Logo o Verbo de Deus lançou-se fora dos elementos postados embaixo para esta pura região da natureza que acabava de ser criada, e se uniu ao Noús demiurgo (pois era de mesma substância) e, por esta razão, os elementos inferiores da natureza foram entregues a si próprios desprovidos de razão, de forma a nada mais ser que simples matéria. Porém o Noús demiurgo, conjuntamente com o Verbo, envolvendo os círculos e fazendo-os girar zumbindo, coloca desta forma em ação o movimento circular de suas criaturas, deixando-as fazer a sua revolução segundo um começo indeterminado até um término sem fim, pois começa onde se acaba. E esta rotação dos círculos, segundo a vontade do Noús, produziu, tirando-os dos elementos que se precipitavam para baixo, animais irracionais (pois não mantinham o Verbo próximo de si), o ar produziu os voláteis e a água, os nadadores. A água e a terra foram separadas uma da outra, segundo a vontade do Noús, e a terra fez sair de seu próprio seio os animais que em si mesma retinha – quadrúpedes e répteis, bestas selvagens e domésticas.

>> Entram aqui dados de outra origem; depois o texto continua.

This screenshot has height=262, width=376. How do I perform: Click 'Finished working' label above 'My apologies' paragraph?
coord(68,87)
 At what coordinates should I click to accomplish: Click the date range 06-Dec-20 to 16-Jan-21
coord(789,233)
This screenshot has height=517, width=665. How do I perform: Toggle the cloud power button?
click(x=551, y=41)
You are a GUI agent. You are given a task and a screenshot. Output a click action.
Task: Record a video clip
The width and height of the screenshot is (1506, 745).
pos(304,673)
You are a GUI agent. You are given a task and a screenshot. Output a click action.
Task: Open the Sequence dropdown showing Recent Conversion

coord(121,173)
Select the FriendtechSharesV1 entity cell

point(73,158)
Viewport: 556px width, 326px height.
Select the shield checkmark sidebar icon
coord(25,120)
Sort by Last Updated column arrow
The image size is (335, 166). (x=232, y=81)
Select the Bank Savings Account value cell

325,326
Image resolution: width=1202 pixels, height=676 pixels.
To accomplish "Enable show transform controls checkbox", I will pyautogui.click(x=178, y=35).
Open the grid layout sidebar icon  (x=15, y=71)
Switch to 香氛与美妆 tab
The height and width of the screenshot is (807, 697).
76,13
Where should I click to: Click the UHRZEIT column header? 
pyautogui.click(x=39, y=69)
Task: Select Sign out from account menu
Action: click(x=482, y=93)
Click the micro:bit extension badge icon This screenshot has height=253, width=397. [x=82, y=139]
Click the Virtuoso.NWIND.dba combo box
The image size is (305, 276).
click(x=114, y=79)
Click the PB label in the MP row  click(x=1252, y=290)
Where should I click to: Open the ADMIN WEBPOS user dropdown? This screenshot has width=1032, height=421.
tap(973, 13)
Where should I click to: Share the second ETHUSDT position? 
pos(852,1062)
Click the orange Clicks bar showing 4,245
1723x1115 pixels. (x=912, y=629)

Ora o Noús, Pai de todos os seres, sendo vida e luz, criou um ser humano semelhante a ele, pelo qual sentiu tanto amor como por seu próprio filho. Pois o ser humano era muito belo, reproduzido a imagem de seu Pai: pois é verdadeiramente de sua própria forma que Deus tornou-se amoroso e legou-lhe todas as suas obras. Ora, assim que percebeu a criação que o demiurgo fizera no fogo, o ser humano quis produzir, também, uma obra e o Pai deu-lhe permissão. Entrando então na esfera demiúrgica, onde deveria ter plenos poderes, percebeu as obras de seu irmão e os Governadores apaixonaram-se por ele e cada um deu-lhe parte de sua própria magistratura. Tendo então aprendido a conhecer sua essência e tendo recebido participação de sua natureza, quis atravessar a periferia dos círculos e conhecer a potência daquele que reina sobre o fogo.

Então o Homem, que tinha pleno poder sobre o mundo dos seres mortais e animais irracionais, lançou-se através da armadura das esferas e rompendo seu envoltório fez mostrar à Natureza de baixo, a bela forma de Deus. Quando ela o viu, o ser que possuía em si a beleza insuperável e toda a energia dos Governadores aliada à forma de Deus, a Natureza sorriu de amor, pois tinha visto os traços desta forma maravilhosamente bela do ser humano se refletir na água e sua sombra sobre a terra. Tendo ele percebido esta forma semelhante a ele próprio na Natureza, refletida na água, amou-a e quis aí habitar. Assim que o quis, foi feito e veio habitar a forma sem razão. Então a Natureza, tendo recebido nela seu amado, enlaçou-o totalmente e eles se uniram pois queimavam de amor.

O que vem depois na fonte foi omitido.